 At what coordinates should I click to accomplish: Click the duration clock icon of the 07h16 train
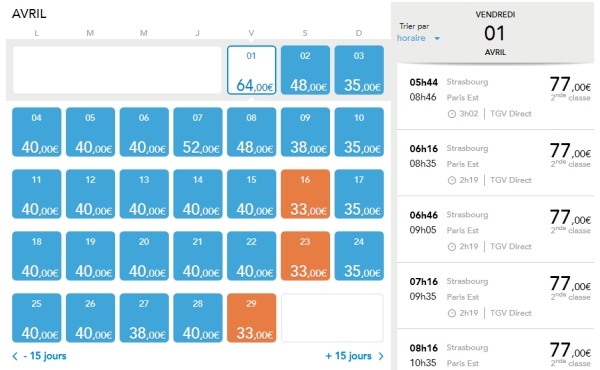click(x=452, y=313)
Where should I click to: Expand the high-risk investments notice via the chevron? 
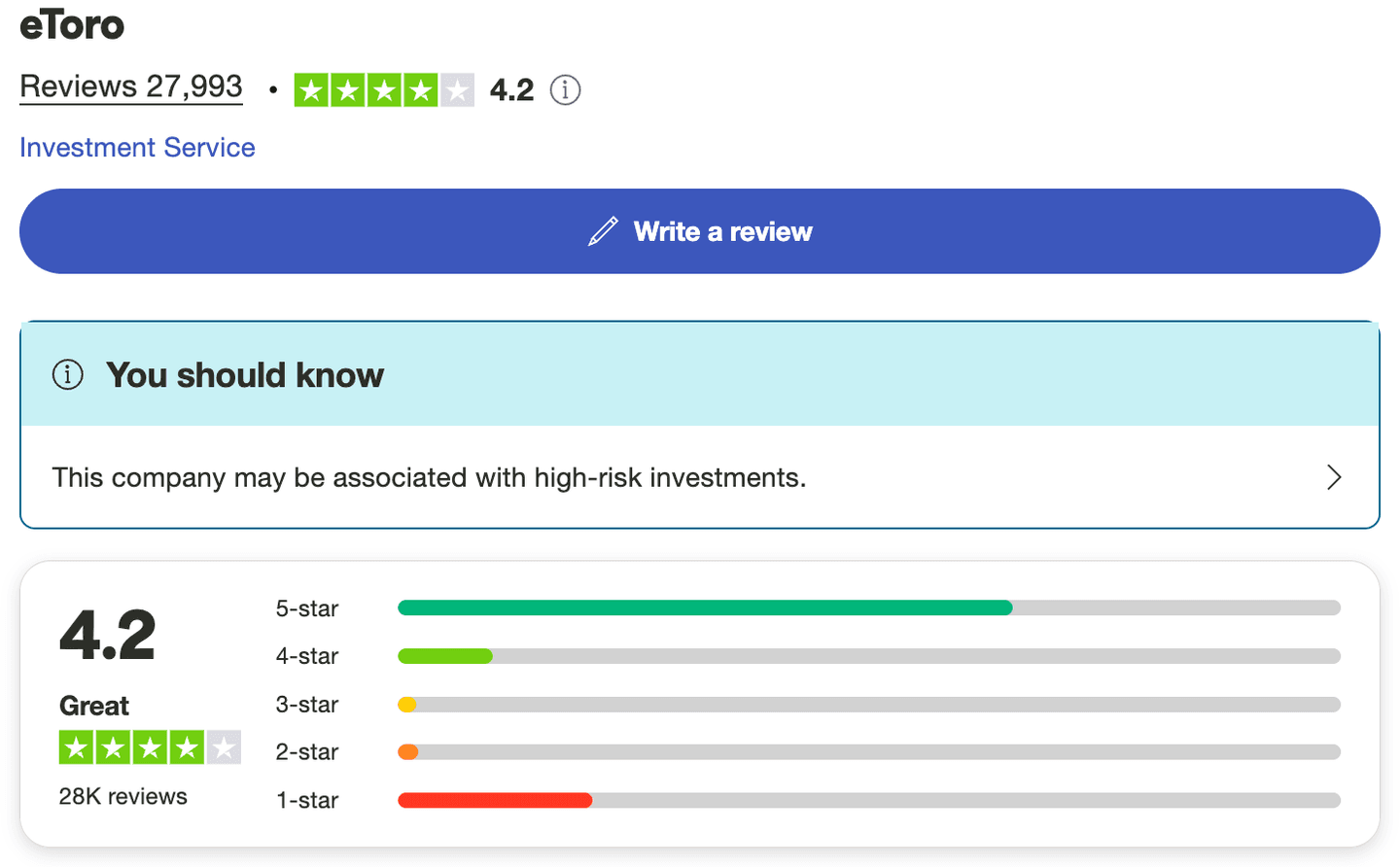coord(1334,477)
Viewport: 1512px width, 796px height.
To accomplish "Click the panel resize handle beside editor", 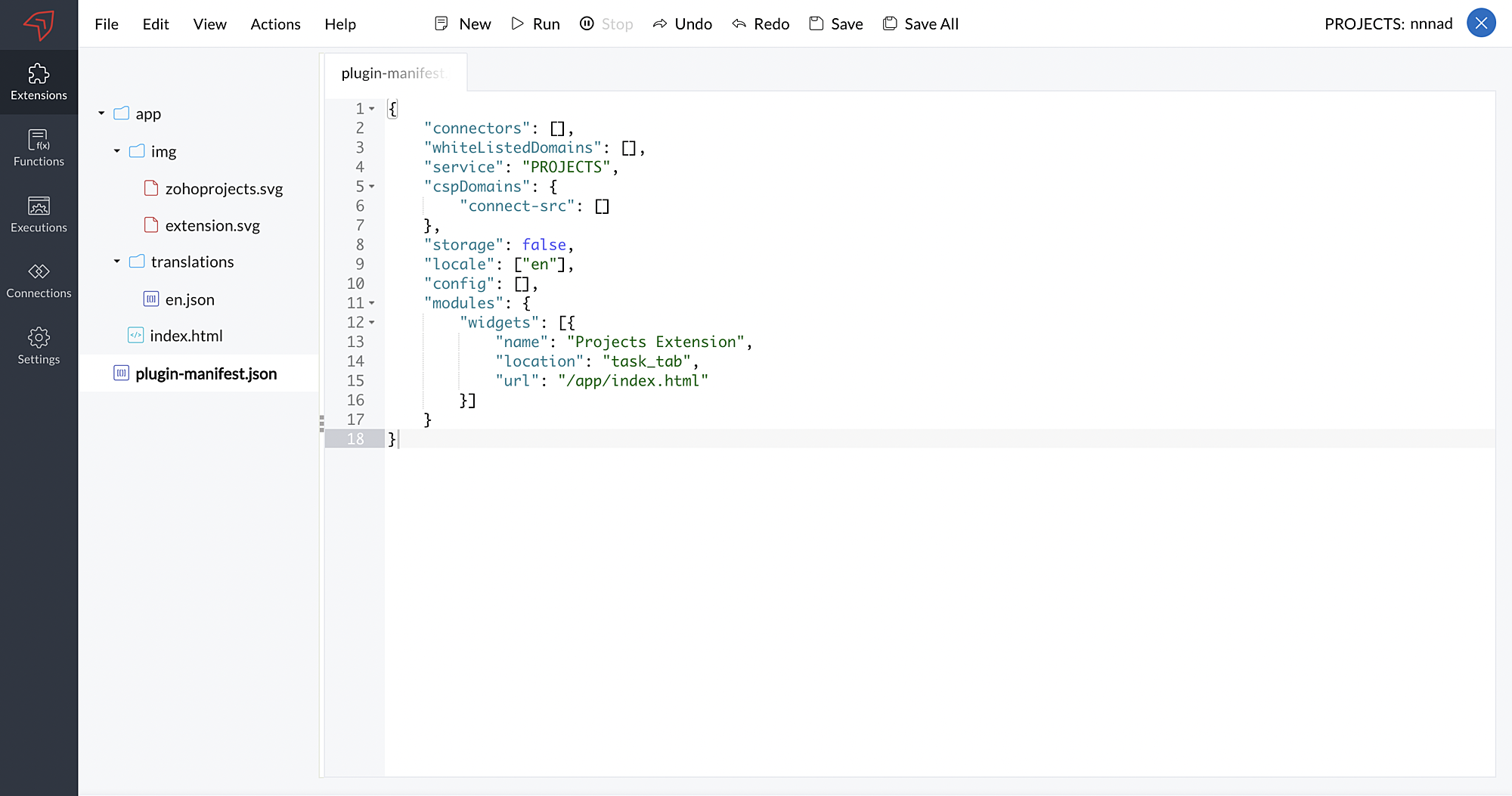I will click(321, 423).
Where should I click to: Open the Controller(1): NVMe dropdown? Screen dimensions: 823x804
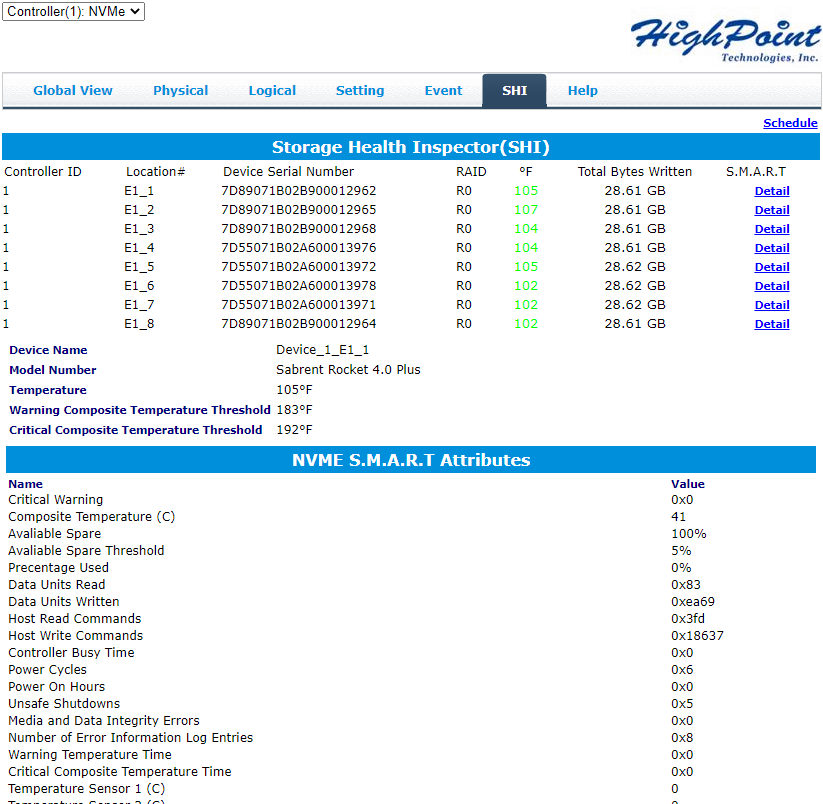(73, 11)
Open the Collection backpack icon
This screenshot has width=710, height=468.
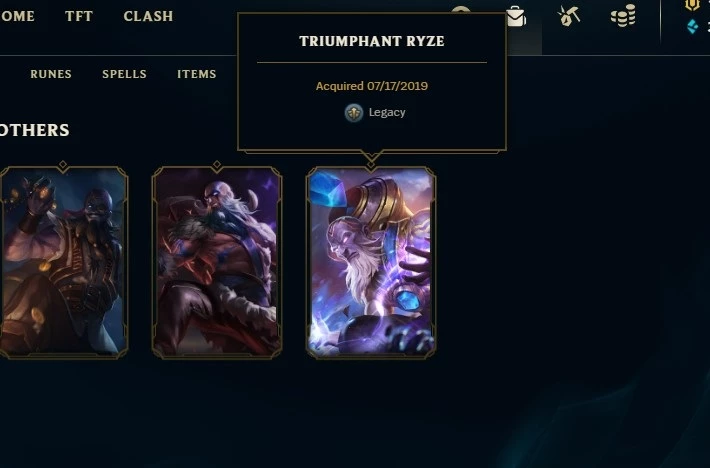click(516, 16)
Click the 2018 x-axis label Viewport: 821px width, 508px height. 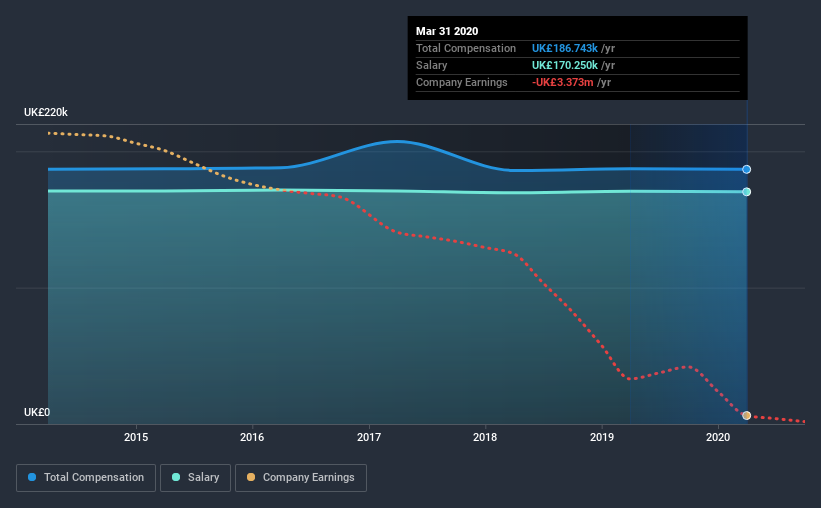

□ □ □ □ □ □ □

**Action item:** Repeat, with no pictures, each line from the beginning of the data through the line containing "Viewport: 1512px width, 796px height.", inclusive.

**Answer for the task:**
 At what coordinates should I click to accomplish: Click the duration clock icon of the 07h16 train
click(x=452, y=313)
Where should I click to: Expand the high-risk investments notice via the chevron? 
coord(1334,477)
Viewport: 1512px width, 796px height.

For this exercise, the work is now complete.